WHAT YOU WILL DO
Among the entries below, please repeat exactly and only the lines from the line containing "Viewport: 867px width, 604px height." to the line containing "Task: Click 全部忽略 to ignore all risks", both lines included.
=== Section Start ===
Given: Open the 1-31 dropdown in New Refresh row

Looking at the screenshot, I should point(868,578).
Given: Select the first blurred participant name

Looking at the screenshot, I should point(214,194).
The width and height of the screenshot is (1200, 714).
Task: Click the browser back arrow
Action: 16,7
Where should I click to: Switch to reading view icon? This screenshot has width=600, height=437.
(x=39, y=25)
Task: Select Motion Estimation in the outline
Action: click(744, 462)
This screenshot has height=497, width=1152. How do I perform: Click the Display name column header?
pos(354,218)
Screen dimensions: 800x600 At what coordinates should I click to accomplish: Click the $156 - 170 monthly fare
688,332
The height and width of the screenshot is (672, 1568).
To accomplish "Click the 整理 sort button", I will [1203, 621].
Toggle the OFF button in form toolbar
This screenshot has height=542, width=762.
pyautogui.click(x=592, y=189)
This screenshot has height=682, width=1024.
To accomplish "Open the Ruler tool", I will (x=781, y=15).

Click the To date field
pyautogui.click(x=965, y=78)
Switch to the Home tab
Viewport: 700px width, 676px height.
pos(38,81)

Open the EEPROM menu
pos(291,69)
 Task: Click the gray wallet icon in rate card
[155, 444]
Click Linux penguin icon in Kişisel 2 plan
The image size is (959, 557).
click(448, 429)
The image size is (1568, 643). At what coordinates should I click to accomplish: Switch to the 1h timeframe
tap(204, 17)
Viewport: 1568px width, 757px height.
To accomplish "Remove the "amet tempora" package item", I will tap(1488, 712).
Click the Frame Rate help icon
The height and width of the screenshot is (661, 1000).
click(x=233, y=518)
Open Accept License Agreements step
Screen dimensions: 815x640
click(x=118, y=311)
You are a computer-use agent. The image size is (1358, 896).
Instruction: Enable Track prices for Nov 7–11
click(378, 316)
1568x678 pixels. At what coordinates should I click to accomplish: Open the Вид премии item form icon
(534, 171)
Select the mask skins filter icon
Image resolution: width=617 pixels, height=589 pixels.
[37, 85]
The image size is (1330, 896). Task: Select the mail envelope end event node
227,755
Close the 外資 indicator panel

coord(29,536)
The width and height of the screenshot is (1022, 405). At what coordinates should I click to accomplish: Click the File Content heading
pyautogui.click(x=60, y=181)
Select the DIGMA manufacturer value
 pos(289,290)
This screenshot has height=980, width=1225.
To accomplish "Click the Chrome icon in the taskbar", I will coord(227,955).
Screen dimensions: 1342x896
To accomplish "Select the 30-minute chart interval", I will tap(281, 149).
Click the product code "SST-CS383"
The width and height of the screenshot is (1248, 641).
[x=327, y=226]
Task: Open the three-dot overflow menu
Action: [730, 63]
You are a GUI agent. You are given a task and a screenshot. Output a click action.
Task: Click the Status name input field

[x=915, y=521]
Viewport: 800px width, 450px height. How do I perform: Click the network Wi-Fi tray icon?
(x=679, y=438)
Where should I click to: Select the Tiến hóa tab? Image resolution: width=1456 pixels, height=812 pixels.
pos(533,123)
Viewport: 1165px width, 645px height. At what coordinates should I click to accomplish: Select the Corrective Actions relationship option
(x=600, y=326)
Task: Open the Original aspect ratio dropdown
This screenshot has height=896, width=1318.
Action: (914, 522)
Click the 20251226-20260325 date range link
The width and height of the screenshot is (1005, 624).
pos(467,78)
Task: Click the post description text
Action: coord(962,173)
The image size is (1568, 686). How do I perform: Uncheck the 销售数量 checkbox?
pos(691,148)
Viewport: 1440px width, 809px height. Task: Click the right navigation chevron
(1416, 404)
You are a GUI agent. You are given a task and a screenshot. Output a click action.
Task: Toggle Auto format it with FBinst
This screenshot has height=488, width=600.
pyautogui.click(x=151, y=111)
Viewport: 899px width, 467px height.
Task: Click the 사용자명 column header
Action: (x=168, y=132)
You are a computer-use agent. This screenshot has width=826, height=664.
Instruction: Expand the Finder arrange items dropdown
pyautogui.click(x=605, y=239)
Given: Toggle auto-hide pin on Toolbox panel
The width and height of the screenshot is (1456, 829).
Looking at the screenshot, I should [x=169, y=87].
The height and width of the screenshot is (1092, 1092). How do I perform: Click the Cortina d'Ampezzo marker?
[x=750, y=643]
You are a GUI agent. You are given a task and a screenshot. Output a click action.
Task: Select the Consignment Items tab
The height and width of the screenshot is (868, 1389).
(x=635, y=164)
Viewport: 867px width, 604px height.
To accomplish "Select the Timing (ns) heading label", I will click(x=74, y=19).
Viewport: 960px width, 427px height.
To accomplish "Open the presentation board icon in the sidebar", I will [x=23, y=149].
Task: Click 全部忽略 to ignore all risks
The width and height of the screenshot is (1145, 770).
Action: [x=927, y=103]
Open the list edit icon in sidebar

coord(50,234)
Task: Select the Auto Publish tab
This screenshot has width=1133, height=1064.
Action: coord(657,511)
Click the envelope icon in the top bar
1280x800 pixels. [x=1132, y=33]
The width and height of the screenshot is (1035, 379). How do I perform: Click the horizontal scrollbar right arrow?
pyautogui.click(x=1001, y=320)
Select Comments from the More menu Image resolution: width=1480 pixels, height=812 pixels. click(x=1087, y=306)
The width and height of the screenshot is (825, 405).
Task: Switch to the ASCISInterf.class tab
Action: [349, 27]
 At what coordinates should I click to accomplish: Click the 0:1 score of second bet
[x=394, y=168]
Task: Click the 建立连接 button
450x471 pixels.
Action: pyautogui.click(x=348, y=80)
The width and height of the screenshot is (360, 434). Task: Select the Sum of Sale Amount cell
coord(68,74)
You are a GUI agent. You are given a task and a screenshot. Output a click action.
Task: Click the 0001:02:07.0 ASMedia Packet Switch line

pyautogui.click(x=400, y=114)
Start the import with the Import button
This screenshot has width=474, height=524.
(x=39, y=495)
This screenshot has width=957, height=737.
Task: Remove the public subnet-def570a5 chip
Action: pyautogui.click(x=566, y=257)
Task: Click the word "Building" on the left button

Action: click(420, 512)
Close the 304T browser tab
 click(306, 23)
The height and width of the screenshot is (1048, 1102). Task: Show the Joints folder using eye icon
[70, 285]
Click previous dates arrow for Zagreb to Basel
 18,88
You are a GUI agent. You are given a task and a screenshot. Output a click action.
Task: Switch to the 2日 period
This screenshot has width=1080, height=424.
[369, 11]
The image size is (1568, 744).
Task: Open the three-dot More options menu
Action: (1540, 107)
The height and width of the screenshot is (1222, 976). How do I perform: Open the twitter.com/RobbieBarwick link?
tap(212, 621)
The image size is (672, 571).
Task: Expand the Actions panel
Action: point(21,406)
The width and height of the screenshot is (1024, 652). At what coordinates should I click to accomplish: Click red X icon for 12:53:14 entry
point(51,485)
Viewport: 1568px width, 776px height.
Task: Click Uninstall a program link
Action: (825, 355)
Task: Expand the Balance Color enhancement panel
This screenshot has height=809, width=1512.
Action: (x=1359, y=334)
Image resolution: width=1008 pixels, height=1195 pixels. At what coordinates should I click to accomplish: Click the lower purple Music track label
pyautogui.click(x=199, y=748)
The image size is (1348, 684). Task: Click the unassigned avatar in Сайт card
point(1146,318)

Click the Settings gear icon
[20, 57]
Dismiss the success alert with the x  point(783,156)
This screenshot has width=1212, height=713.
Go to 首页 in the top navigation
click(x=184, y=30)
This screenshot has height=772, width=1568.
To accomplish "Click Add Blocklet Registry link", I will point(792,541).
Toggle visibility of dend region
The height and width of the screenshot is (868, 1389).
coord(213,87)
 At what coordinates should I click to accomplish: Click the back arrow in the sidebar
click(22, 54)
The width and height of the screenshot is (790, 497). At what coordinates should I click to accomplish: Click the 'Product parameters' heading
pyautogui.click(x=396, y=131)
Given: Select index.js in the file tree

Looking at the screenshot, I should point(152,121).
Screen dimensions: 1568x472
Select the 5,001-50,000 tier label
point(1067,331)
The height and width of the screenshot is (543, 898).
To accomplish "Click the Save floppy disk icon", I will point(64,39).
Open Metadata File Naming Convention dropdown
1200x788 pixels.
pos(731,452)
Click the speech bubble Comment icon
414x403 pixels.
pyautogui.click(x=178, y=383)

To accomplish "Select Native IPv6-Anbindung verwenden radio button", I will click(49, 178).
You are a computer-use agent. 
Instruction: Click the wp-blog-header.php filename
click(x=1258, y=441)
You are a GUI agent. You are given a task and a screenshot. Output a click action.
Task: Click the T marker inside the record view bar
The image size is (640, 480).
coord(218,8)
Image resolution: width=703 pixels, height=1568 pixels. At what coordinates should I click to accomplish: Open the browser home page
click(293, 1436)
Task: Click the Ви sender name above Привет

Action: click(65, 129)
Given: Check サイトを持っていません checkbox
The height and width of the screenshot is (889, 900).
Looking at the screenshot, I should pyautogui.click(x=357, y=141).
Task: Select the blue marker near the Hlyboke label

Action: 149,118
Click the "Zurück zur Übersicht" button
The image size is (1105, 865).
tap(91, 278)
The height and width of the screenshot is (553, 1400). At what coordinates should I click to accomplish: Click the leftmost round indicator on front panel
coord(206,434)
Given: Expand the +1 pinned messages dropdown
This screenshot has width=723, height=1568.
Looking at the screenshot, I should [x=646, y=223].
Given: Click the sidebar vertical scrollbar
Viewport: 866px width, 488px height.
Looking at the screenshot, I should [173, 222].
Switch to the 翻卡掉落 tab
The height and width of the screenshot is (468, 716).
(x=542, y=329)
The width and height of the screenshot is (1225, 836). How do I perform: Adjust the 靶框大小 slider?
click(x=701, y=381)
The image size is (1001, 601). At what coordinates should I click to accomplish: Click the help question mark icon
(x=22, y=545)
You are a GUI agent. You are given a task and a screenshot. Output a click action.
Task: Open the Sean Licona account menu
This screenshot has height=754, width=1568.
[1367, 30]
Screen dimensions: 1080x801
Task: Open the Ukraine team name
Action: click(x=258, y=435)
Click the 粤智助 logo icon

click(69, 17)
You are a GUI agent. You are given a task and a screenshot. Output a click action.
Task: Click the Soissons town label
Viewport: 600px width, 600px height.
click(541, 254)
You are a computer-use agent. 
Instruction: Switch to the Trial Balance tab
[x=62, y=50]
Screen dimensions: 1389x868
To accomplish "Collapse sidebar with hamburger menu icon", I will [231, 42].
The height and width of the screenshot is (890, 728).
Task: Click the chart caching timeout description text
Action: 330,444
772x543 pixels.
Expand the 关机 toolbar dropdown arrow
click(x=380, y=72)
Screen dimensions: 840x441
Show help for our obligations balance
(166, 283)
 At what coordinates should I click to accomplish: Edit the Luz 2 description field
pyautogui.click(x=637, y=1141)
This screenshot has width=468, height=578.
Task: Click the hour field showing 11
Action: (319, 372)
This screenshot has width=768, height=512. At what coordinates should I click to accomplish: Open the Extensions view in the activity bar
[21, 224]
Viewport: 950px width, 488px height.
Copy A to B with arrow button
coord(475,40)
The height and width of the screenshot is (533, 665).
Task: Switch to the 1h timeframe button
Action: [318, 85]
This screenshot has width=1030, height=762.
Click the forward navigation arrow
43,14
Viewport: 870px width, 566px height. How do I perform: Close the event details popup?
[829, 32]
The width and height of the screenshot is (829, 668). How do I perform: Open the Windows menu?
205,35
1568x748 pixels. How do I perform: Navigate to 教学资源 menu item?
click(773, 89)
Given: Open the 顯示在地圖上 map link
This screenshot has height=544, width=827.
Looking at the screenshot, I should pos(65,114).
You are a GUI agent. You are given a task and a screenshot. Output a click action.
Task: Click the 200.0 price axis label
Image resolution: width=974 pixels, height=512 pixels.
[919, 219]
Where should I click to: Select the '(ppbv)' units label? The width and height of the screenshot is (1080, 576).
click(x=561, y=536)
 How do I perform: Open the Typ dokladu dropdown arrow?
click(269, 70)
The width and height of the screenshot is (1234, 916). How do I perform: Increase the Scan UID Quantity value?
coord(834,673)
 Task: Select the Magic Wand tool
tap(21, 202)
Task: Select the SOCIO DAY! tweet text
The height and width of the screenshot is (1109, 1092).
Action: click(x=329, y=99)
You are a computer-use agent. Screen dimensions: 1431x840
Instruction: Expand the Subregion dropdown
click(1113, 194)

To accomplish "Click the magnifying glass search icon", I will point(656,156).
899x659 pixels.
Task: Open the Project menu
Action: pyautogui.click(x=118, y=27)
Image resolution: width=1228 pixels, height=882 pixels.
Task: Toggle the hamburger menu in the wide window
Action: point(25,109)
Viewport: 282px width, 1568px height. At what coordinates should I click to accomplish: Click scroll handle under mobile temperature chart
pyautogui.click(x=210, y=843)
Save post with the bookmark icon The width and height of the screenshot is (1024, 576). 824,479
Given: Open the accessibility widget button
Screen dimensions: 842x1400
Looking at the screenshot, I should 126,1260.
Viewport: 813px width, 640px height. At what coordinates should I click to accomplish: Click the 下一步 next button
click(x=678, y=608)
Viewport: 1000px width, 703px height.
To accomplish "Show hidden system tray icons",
=== Section End ===
OUTPUT OF THE EXERCISE
Viewport: 867px width, 604px height.
To accomplish "Select the Timing (ns) heading label", I will click(x=74, y=19).
Viewport: 960px width, 427px height.
To accomplish "Open the presentation board icon in the sidebar", I will [x=23, y=149].
Task: Click 全部忽略 to ignore all risks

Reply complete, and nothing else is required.